▸ Set exercise: Copy the items below verbatim, starting at the line that contains "Thumbs up the" and ending at the last line of the items.

Item coordinate data

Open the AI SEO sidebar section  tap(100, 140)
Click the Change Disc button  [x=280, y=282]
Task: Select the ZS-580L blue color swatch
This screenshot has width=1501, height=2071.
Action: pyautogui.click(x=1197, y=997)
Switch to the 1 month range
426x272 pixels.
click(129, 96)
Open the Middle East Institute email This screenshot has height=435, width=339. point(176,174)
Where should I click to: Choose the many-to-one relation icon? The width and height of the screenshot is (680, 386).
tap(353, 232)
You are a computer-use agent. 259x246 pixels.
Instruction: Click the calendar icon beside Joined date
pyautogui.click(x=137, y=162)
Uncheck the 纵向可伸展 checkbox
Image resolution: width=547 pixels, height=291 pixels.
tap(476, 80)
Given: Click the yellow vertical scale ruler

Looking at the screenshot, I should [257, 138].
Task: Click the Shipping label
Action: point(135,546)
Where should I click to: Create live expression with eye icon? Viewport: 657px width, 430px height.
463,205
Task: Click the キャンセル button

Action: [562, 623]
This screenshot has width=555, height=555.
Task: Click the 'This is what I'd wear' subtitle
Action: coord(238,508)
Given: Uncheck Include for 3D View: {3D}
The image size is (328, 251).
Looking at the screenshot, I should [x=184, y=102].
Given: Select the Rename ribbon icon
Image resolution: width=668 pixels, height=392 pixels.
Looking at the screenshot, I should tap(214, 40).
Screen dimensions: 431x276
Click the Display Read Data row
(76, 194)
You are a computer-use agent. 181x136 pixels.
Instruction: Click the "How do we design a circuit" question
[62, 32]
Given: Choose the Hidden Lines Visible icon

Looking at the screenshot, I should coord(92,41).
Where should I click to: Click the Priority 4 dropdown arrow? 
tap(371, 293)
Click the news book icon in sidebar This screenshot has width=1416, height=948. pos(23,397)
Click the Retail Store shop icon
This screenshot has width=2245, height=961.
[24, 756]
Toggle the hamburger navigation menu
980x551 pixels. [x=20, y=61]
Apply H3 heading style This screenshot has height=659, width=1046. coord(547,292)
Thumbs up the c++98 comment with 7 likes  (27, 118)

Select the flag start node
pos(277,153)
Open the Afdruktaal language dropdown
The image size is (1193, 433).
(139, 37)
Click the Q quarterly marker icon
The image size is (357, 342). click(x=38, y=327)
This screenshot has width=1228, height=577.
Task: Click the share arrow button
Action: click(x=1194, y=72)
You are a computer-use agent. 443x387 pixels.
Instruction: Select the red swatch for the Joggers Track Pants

▸ Exercise solution:
Thumbs up the c++98 comment with 7 likes  (27, 118)

Select the flag start node
pos(277,153)
Open the Afdruktaal language dropdown
The image size is (1193, 433).
(139, 37)
Click the Q quarterly marker icon
The image size is (357, 342). click(x=38, y=327)
This screenshot has width=1228, height=577.
Task: Click the share arrow button
Action: click(x=1194, y=72)
You are a computer-use agent. 443x387 pixels.
Instruction: Select the red swatch for the Joggers Track Pants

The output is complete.